Blalock, meanwhile, is represented by a billboard across from the Whitney made up of various pictures of donkeys he’s taken and altered (at top). (Make sure to download his augmented-reality app for use with his billboard.) Visually cacophonous and humorous, Blalock’s photographs combine digital and analogue procedures that call attention to his manipulations of everyday, overlooked objects. One of his pictures inside the museum features “makeup sponges doing a pretty good job pretending that they’re eggs,” he says. Another is a really large image of a living room in someone’s house “that has this sort of presence in it. And this presence is an intervention on my part. And it’s sort of somewhere between a figure and an abstraction. I’ve thought a lot about ectoplasm—the sort of stuff of ghost photography of the early 20th century. And it’s got that kind of feeling. It’s a picture of something that’s not there, but of a kind of virtual world that really is there. I think it’s awkward and sad and strange. If there’s one piece that maybe embodies the feeling of the moment or of the last two years, that’s the one.”

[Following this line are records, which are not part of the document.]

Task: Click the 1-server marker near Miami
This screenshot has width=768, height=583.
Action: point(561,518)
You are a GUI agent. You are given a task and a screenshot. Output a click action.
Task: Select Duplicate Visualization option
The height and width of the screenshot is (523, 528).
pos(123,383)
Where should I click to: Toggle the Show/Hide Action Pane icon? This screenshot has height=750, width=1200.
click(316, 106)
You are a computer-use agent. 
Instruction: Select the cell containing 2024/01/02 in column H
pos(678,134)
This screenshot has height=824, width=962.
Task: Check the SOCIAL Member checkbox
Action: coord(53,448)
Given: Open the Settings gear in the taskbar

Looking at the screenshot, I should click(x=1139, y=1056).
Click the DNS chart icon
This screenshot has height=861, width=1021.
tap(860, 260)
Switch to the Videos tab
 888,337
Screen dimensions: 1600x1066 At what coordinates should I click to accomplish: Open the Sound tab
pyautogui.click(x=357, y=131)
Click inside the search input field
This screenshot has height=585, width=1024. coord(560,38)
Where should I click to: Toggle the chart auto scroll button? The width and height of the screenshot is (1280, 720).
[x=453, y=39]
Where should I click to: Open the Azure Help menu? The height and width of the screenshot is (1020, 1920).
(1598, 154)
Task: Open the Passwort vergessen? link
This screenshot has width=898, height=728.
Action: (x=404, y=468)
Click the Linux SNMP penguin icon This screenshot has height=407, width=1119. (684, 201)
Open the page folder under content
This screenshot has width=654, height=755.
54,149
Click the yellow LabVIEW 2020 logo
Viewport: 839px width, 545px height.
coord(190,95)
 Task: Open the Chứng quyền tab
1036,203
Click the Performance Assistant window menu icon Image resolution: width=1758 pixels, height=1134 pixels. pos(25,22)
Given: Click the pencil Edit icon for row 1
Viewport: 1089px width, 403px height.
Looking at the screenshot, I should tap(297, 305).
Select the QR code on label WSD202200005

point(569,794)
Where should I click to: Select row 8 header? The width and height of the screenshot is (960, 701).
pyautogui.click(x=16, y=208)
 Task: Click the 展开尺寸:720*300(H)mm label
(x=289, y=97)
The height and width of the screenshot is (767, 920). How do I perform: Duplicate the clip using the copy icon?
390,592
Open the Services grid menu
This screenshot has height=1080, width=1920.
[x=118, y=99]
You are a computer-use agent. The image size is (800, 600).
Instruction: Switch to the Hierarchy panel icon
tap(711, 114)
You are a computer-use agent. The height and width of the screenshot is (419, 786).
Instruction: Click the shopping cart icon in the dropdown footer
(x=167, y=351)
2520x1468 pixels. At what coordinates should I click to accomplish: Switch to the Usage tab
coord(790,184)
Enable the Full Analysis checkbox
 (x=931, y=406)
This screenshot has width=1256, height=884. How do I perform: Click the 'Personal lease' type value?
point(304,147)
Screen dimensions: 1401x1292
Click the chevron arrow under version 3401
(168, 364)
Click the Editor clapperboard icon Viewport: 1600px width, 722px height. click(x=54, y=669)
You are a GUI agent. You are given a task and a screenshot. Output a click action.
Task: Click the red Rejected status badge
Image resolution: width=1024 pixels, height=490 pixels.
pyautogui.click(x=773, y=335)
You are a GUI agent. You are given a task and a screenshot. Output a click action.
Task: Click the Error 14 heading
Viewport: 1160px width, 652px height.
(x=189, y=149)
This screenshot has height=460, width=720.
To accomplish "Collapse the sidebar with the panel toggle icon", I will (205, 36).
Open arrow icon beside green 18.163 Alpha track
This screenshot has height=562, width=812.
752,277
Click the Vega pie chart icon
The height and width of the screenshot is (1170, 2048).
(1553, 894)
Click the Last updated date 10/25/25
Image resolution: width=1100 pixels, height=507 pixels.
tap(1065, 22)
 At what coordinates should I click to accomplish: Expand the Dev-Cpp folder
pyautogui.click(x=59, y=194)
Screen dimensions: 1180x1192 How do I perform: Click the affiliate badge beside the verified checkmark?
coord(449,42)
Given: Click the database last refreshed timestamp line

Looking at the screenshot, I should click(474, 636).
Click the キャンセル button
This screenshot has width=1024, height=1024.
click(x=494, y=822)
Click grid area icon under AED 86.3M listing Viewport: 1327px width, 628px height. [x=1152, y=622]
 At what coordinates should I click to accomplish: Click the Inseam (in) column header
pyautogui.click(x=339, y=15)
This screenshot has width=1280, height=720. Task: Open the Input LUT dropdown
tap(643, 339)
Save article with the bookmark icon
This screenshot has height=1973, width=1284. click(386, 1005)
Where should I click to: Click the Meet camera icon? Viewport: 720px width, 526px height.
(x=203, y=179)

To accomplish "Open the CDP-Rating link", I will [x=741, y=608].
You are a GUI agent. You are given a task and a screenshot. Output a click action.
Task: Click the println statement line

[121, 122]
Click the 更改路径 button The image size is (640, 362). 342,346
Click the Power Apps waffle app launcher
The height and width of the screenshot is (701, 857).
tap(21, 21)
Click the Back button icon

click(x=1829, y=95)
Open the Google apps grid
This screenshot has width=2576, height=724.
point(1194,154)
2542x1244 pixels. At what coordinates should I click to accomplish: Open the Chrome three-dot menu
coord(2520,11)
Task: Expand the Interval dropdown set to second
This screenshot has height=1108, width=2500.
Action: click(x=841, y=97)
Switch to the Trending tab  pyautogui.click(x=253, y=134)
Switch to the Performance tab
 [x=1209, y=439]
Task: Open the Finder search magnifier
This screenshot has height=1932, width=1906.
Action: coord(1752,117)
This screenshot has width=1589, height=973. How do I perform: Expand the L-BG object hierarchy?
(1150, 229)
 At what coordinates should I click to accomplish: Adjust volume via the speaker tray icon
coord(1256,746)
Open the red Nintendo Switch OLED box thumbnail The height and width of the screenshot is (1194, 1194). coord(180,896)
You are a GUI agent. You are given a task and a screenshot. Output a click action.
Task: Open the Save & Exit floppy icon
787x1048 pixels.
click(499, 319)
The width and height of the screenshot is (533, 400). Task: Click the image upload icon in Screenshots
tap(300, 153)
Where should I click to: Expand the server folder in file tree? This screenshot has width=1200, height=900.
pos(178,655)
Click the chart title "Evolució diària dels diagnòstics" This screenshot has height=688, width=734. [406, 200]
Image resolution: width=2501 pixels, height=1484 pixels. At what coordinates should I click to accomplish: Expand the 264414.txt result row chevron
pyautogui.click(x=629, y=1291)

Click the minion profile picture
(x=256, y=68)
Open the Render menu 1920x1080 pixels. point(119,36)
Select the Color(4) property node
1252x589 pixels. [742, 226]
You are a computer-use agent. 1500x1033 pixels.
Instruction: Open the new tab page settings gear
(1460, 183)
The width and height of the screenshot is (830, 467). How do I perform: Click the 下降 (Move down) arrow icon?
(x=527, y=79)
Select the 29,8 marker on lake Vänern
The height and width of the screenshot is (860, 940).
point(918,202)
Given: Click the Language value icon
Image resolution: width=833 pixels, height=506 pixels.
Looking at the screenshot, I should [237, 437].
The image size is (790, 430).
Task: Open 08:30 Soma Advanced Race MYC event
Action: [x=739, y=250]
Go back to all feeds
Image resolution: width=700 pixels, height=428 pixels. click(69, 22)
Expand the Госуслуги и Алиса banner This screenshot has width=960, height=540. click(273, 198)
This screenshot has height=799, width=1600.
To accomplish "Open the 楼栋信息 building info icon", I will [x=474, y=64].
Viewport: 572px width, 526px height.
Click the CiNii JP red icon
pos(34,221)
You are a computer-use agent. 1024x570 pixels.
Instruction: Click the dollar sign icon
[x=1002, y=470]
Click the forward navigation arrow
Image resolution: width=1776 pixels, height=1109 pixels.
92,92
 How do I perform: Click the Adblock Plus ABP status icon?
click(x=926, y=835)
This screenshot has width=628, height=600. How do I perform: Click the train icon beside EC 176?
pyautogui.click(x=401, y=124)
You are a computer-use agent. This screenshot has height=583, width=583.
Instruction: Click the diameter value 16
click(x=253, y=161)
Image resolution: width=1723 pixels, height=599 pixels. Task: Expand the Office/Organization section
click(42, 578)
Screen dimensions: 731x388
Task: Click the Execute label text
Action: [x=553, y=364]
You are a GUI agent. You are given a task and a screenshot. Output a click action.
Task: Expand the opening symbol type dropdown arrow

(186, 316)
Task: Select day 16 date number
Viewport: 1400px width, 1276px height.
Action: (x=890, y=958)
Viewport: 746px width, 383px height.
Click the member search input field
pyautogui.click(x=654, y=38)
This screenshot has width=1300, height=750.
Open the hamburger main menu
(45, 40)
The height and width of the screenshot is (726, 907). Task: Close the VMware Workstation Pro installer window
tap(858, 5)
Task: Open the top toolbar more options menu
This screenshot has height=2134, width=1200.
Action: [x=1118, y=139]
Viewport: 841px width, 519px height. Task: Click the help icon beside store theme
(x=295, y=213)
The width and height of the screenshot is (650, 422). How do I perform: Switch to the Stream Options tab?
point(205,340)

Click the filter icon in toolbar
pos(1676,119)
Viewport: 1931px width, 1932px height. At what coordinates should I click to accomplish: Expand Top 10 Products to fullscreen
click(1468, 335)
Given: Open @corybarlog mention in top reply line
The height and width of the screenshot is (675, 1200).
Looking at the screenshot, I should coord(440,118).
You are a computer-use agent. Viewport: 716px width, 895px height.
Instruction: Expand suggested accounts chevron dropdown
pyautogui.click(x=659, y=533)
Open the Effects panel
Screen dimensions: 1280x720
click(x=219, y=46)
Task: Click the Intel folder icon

Another duo sharing a room at the Whitney are the artists Eric N. Mack and Jennifer Packer. Mack’s delirious hanging fabric sculptures, stitched together from various fabrics that he paints on and collages, explore the gap between art and fashion. Cutting into the room, they set the stage for Packer’s lush paintings, which you can actually view through the transparent organza Mack has used for his piece.
The ability to discern is very much at the heart of Mathew Angelo Harrison’s stunning sculptures. Traditional wooden African figures, heads and spears, many sourced online or through collections, are encased in smoky resin and sit atop minimalist pedestals made of anodized aluminum. “I’m deliberately trying to obscure the opacity so you can’t take it all in at first,” says Harrison, who is based in Detroit, “where everyone in my family worked either in a factory or the military—something that contributed to the infrastructure of the country—so I’m thinking about materials.” His new sculptures tackle the history of those materials and the politics of museum displays of African art.
Then there’s Martine Syms’s hypnotic video self-portrait People Who Aren’t Friends or Lovers or Exes, 2019, which employs emails, screen grabs, artificial intelligence, and a digital avatar in a rumination on surveillance and security. Or, as Syms shouts in the video: “Who’s trying to fuck me over right now?” Having become increasingly absorbed in the subject of AI, says the Los Angeles-based artist, “I became interested in whether or not what we really want is for the machine to do what we tell it to, or to do the things we want that we don’t say.”
Surely no other artist in the Whitney Biennial is getting the level of exposure in one city that Simone Leigh is enjoying. The New York-based artist is not only represented by Brick House, her 16-foot-tall figure of a black woman with cornrows and a dome-shaped torso, on the High Line, but by her Hugo Boss prize show now running at the Guggenheim Museum, as well as three new sculptures at the Whitney. Discovering that she had won the Boss prize, she had five months to get a show together, so she ended up preparing for her Whitney and Guggenheim showcases at the same time. Leigh, whose forms and materials are rooted in African cultural traditions, presents three monumental sculptures that riff on the female body, race, and beauty. “It’s very significant to me to be a part of a conversation of what’s happening now,” says Leigh of her inclusion in the Biennial. “This is like, the stuff of my dreams.”